* Instructions for the task
Please set down word for word every line from the one holding "Expand the mypro" to the end of the data below, both included.

* Data for review
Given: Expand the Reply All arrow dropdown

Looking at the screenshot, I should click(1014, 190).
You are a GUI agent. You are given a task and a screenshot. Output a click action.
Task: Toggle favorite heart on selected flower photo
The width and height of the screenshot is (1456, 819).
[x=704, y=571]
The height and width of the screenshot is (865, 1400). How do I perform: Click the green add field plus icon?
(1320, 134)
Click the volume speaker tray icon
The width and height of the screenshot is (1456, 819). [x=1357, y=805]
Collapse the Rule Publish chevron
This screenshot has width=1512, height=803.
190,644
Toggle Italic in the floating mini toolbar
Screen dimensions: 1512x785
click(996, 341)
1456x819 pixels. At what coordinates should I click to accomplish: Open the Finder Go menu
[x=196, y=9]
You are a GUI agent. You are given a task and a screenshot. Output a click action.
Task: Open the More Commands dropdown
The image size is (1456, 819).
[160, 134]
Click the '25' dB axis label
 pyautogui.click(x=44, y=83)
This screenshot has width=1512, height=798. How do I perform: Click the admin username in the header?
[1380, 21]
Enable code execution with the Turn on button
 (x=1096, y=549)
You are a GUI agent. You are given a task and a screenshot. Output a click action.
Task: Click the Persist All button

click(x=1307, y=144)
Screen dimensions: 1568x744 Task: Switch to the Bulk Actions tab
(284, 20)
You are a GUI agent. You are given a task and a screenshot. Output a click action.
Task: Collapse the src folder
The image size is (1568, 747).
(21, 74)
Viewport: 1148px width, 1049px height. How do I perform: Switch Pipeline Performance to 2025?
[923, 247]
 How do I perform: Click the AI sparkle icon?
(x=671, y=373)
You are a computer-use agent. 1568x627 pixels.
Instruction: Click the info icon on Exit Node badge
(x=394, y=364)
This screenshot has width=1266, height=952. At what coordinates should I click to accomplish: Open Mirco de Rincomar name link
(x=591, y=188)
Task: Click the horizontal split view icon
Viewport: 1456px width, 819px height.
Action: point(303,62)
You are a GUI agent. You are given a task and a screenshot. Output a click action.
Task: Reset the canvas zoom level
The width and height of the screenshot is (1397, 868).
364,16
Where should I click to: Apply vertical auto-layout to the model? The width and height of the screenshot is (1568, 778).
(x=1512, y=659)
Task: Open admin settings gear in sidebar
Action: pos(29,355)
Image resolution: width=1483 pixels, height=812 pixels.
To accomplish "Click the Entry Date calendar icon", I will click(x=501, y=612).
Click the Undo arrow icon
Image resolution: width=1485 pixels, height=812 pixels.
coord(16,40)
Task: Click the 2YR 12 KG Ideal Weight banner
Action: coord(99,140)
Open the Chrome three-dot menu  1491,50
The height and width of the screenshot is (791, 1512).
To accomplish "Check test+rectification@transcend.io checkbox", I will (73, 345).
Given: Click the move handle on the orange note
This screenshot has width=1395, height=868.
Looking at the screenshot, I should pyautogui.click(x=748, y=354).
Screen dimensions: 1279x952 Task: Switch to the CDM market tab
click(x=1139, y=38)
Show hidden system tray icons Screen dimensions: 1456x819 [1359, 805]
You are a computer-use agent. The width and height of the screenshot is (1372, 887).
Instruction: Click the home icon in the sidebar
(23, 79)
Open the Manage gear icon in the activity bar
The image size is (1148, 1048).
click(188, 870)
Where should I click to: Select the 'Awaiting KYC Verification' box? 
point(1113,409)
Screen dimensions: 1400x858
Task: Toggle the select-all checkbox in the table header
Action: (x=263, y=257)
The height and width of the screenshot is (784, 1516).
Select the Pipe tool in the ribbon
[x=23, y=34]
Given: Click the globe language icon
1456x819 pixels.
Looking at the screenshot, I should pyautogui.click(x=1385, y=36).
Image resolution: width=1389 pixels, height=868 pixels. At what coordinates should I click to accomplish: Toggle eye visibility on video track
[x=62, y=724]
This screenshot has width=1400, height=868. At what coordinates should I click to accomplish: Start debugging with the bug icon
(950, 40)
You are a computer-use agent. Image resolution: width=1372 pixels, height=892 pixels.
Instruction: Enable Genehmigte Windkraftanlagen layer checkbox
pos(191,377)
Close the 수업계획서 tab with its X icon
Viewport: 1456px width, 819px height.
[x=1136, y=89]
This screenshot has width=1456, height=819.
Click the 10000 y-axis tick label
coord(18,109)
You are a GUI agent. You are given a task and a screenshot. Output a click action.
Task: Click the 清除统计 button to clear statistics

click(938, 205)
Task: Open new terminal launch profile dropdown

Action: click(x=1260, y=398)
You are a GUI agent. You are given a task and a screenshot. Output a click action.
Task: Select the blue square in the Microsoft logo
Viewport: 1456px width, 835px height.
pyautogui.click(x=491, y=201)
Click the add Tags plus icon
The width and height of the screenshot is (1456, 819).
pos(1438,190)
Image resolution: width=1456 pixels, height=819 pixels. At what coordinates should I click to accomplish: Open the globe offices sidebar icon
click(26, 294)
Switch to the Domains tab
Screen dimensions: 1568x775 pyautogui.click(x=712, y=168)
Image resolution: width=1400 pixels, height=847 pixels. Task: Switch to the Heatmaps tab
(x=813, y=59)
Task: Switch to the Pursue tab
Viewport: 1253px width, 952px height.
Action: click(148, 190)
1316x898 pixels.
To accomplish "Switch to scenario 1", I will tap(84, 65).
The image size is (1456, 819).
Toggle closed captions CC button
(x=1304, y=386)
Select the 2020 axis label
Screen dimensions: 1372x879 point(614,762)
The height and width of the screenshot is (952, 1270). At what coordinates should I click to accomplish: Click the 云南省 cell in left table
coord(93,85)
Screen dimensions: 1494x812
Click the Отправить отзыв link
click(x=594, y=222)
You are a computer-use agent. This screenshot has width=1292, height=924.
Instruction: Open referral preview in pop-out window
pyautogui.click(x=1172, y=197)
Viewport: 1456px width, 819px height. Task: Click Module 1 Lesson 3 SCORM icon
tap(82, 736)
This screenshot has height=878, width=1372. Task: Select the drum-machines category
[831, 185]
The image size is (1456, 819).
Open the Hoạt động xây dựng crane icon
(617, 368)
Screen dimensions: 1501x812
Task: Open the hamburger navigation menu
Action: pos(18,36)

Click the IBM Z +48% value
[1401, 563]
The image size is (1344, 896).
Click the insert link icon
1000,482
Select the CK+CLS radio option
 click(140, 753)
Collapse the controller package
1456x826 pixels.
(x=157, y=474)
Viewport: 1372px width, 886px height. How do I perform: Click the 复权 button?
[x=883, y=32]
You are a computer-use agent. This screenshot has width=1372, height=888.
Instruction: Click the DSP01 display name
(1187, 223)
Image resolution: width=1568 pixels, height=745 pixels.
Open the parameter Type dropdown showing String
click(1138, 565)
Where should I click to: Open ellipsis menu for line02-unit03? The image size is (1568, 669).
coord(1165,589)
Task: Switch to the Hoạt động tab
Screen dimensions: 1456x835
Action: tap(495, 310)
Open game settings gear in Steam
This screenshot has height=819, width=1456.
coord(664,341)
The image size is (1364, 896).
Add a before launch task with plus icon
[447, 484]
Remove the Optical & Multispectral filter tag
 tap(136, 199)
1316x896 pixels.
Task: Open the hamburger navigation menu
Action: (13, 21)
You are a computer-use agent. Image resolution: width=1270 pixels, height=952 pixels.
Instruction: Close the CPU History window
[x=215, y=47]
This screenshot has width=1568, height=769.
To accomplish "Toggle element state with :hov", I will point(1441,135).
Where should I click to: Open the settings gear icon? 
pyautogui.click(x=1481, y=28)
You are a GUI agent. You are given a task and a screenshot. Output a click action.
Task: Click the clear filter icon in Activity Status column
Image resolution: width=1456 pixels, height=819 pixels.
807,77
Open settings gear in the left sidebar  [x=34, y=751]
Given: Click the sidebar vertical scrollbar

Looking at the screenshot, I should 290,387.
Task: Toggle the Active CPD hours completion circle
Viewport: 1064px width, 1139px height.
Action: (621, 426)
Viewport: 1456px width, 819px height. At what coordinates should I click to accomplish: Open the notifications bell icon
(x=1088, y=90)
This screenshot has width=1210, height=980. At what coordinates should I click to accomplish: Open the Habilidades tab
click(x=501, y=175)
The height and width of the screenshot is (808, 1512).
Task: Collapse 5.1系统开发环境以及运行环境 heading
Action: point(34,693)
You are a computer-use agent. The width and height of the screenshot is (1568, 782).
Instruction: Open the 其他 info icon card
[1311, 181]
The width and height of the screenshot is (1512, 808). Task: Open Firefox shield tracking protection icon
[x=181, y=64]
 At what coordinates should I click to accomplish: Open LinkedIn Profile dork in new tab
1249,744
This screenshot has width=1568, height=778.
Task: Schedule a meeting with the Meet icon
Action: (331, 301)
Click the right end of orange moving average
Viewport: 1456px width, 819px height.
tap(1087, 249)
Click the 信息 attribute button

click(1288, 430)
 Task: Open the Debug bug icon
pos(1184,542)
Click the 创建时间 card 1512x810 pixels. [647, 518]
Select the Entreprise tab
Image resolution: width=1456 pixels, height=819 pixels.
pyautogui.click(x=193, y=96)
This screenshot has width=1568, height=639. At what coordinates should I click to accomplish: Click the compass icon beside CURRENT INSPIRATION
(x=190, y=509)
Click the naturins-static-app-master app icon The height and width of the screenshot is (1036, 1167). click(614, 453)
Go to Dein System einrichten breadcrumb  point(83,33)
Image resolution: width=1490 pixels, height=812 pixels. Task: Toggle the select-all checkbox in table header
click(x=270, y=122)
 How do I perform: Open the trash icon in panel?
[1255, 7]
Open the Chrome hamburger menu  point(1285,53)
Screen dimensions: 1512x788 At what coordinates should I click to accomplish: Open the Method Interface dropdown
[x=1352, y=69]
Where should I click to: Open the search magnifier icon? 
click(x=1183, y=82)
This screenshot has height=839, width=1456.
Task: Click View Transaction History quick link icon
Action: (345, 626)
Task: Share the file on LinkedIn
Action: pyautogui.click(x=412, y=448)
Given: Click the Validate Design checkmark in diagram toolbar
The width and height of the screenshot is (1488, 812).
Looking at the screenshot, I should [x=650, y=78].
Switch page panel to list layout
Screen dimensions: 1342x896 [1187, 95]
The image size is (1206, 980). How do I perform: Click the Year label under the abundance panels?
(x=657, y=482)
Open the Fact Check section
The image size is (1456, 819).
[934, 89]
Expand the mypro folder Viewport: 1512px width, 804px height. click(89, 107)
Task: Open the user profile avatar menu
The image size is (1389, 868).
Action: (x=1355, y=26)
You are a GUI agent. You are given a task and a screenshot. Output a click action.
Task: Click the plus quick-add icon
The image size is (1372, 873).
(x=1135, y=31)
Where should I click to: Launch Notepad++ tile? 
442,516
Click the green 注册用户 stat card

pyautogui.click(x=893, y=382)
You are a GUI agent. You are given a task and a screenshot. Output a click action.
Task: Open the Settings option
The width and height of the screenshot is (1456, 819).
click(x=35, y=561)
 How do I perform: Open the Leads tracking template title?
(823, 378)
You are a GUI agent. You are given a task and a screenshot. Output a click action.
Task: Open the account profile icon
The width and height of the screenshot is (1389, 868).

* Your solution
Expand the mypro folder Viewport: 1512px width, 804px height. click(89, 107)
Task: Open the user profile avatar menu
The image size is (1389, 868).
Action: (x=1355, y=26)
You are a GUI agent. You are given a task and a screenshot. Output a click action.
Task: Click the plus quick-add icon
The image size is (1372, 873).
(x=1135, y=31)
Where should I click to: Launch Notepad++ tile? 
442,516
Click the green 注册用户 stat card

pyautogui.click(x=893, y=382)
You are a GUI agent. You are given a task and a screenshot. Output a click action.
Task: Open the Settings option
The width and height of the screenshot is (1456, 819).
click(x=35, y=561)
 How do I perform: Open the Leads tracking template title?
(823, 378)
You are a GUI agent. You are given a task and a screenshot. Output a click action.
Task: Open the account profile icon
The width and height of the screenshot is (1389, 868).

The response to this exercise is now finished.